__ABOUT THIS EXERCISE__: Give the lines again, unchanged, starting with the line containing "Open the dropdown arrow under 序号" and ending with the last line of the data below.

__RECORDED DATA__:
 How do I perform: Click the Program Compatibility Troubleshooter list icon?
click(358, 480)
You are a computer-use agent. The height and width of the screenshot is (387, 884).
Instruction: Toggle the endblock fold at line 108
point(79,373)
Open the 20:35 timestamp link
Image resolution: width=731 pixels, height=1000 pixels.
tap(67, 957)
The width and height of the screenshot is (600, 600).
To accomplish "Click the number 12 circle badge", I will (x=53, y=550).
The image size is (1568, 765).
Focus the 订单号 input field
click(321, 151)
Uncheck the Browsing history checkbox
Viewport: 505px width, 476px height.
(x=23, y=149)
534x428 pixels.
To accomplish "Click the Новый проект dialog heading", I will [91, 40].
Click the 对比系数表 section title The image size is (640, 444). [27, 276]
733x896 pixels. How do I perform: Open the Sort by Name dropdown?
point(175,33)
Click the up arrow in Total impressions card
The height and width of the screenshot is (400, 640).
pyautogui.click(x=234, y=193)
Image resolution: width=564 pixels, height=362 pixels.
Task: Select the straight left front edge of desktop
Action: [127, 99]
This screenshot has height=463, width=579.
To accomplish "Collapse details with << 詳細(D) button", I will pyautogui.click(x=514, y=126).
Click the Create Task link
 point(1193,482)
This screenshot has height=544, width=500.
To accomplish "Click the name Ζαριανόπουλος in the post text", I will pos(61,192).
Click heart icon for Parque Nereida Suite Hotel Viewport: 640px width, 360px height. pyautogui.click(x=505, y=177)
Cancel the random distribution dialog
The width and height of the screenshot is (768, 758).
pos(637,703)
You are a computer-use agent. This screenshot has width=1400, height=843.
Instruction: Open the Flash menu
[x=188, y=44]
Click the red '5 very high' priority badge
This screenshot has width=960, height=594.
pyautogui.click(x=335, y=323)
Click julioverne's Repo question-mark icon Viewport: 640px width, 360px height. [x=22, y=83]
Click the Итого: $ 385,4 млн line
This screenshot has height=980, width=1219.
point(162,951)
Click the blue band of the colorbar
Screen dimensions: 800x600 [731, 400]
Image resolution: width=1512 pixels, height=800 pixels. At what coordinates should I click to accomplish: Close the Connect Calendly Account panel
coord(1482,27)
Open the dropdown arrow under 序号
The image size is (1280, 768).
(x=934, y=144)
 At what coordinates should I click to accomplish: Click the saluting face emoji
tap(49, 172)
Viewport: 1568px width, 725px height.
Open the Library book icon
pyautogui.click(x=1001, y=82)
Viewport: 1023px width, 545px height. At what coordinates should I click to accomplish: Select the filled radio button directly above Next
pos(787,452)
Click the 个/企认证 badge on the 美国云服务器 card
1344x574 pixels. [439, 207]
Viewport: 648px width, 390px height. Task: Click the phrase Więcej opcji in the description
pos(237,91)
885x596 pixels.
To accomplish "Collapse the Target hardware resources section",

__ANSWER BELOW__:
Open the dropdown arrow under 序号
The image size is (1280, 768).
(x=934, y=144)
 At what coordinates should I click to accomplish: Click the saluting face emoji
tap(49, 172)
Viewport: 1568px width, 725px height.
Open the Library book icon
pyautogui.click(x=1001, y=82)
Viewport: 1023px width, 545px height. At what coordinates should I click to accomplish: Select the filled radio button directly above Next
pos(787,452)
Click the 个/企认证 badge on the 美国云服务器 card
1344x574 pixels. [439, 207]
Viewport: 648px width, 390px height. Task: Click the phrase Więcej opcji in the description
pos(237,91)
885x596 pixels.
To accomplish "Collapse the Target hardware resources section",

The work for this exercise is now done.